- Theatrical release poster
- Directed by: Hannah Pearl Utt
- Written by: Rhianon Jones
- Produced by: Mallory Schwartz; Jeffrey Soros; Simon Horsman;
- Starring: Megan Stalter; Jojo T. Gibbs; Manny Jacinto; Ayden Mayeri; Thomas Mann; Chrissie Fit; Andre Hyland; Chelsea Peretti; Margaret Cho; Darrell Hammond;
- Cinematography: Senda Bonnet
- Edited by: Kent Kincannon
- Music by: Miya Folick
- Production companies: Los Angeles Media Fund; Neon Heart Productions; Almanor Films;
- Distributed by: Brainstorm Media
- Release dates: March 12, 2023 (SXSW); June 14, 2024;
- Running time: 93 minutes
- Country: United States
- Language: English
- Box office: $33,991

= Cora Bora =

Cora Bora is a 2023 American comedy-drama film, directed by Hannah Pearl Utt, from a screenplay by Rhianon Jones.

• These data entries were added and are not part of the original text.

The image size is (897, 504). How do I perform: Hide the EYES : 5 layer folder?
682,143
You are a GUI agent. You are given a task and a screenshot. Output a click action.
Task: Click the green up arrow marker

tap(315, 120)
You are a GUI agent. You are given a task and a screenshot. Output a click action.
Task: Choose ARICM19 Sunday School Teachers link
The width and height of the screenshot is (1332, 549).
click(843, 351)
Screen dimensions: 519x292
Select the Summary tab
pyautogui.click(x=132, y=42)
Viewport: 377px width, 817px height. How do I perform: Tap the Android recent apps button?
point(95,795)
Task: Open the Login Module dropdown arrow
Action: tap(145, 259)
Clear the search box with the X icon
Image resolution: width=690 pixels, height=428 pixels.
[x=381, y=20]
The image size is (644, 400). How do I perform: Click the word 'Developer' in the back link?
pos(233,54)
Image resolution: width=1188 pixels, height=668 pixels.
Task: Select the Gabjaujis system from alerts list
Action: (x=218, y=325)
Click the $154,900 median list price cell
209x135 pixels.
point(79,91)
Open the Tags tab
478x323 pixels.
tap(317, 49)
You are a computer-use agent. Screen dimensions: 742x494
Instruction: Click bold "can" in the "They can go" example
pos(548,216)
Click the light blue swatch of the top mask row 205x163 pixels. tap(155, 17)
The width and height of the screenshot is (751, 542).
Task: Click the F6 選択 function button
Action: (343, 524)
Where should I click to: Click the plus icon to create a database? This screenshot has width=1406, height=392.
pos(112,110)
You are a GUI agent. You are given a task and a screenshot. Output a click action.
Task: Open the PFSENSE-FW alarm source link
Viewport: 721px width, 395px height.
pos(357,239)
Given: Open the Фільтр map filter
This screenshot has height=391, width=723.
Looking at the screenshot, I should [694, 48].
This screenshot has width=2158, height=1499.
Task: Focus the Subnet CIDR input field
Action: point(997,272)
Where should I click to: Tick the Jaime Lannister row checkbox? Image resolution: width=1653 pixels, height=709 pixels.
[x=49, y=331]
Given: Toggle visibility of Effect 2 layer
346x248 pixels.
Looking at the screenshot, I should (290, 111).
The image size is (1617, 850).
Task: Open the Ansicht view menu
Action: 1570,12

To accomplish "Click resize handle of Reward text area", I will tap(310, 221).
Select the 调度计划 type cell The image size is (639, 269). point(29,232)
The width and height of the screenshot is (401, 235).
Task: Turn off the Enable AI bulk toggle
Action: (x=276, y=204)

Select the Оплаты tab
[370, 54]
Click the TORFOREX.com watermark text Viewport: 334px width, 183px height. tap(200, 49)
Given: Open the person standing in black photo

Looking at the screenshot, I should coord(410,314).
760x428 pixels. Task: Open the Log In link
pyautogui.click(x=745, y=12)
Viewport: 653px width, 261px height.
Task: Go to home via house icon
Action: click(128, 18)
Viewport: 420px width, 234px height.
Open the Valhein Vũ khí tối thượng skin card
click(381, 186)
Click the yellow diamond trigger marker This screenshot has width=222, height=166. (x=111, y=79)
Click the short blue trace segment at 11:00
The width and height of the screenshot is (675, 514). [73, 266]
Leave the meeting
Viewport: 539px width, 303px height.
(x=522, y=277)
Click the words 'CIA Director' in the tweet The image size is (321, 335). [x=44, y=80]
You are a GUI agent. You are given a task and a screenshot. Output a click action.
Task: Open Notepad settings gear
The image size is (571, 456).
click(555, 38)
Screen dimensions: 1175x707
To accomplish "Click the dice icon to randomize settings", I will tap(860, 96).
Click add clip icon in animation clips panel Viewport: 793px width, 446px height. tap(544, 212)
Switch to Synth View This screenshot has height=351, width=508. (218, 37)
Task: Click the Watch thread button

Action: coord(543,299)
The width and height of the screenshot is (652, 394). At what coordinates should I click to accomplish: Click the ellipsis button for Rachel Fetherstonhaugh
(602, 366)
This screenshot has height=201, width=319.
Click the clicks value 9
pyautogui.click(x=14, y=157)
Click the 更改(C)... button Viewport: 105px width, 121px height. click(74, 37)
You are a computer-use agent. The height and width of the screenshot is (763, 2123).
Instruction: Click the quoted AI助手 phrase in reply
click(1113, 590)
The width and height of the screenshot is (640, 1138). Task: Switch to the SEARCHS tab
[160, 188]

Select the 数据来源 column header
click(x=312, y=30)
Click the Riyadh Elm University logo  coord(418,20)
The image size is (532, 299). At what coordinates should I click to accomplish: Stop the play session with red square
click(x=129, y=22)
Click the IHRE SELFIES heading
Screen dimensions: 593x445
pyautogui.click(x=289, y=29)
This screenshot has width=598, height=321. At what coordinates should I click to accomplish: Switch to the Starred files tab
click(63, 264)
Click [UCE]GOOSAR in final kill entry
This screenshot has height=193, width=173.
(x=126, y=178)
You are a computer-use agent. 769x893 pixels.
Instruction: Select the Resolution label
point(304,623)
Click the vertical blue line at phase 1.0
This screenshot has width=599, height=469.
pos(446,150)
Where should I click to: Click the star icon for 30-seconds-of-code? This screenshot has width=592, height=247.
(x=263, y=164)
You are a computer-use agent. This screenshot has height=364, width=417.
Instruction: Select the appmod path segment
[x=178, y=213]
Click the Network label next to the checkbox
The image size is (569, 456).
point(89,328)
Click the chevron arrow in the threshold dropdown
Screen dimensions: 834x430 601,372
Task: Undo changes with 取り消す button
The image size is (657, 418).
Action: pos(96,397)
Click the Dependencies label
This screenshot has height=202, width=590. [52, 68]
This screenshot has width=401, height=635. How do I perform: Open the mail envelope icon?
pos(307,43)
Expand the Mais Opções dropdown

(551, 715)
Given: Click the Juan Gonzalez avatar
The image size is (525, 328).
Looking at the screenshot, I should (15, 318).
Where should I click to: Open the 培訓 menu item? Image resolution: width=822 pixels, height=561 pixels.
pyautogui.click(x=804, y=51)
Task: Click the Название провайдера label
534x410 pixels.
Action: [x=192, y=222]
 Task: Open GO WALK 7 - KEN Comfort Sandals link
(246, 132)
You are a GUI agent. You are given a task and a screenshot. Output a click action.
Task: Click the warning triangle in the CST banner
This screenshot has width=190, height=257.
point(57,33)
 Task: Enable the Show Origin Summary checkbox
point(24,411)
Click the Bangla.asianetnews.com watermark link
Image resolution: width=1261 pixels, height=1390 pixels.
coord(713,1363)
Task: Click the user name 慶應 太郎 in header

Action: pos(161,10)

It stars Megan Stalter, Jojo T. Gibbs, Manny Jacinto, Ayden Mayeri, Thomas Mann, Chrissie Fit, Andre Hyland, Chelsea Peretti, Margaret Cho and Darrell Hammond.

It had its world premiere at South by Southwest on March 12, 2023, and was released on June 14, 2024, by Brainstorm Media.

==Cast==
- Megan Stalter as Cora
- Jojo T. Gibbs as Justine
- Manny Jacinto as Tom
- Ayden Mayeri as Riley
- Thomas Mann as Travis
- Chrissie Fit as Cristina
- Andre Hyland as Jeremiah
- Chelsea Peretti as Laurie
- Margaret Cho as Electra
- Darrell Hammond as Gary
- Heather Morris as Kaitlyn

==Production==
In May 2022, it was announced Megan Stalter, Jojo T. Gibbs, Manny Jacinto, Ayden Mayeri, Thomas Mann, Chrissie Fit, Andre Hyland and Heather Morris joined the cast of the film, with Hannah Pearl Utt directing from a screenplay by Rhianon Jones.

==Release==
The film had its world premiere at the 2023 South by Southwest Film & TV Festival on March 12, 2023. In October 2023, Brainstorm Media acquired distribution rights to the film. It was released on June 14, 2024.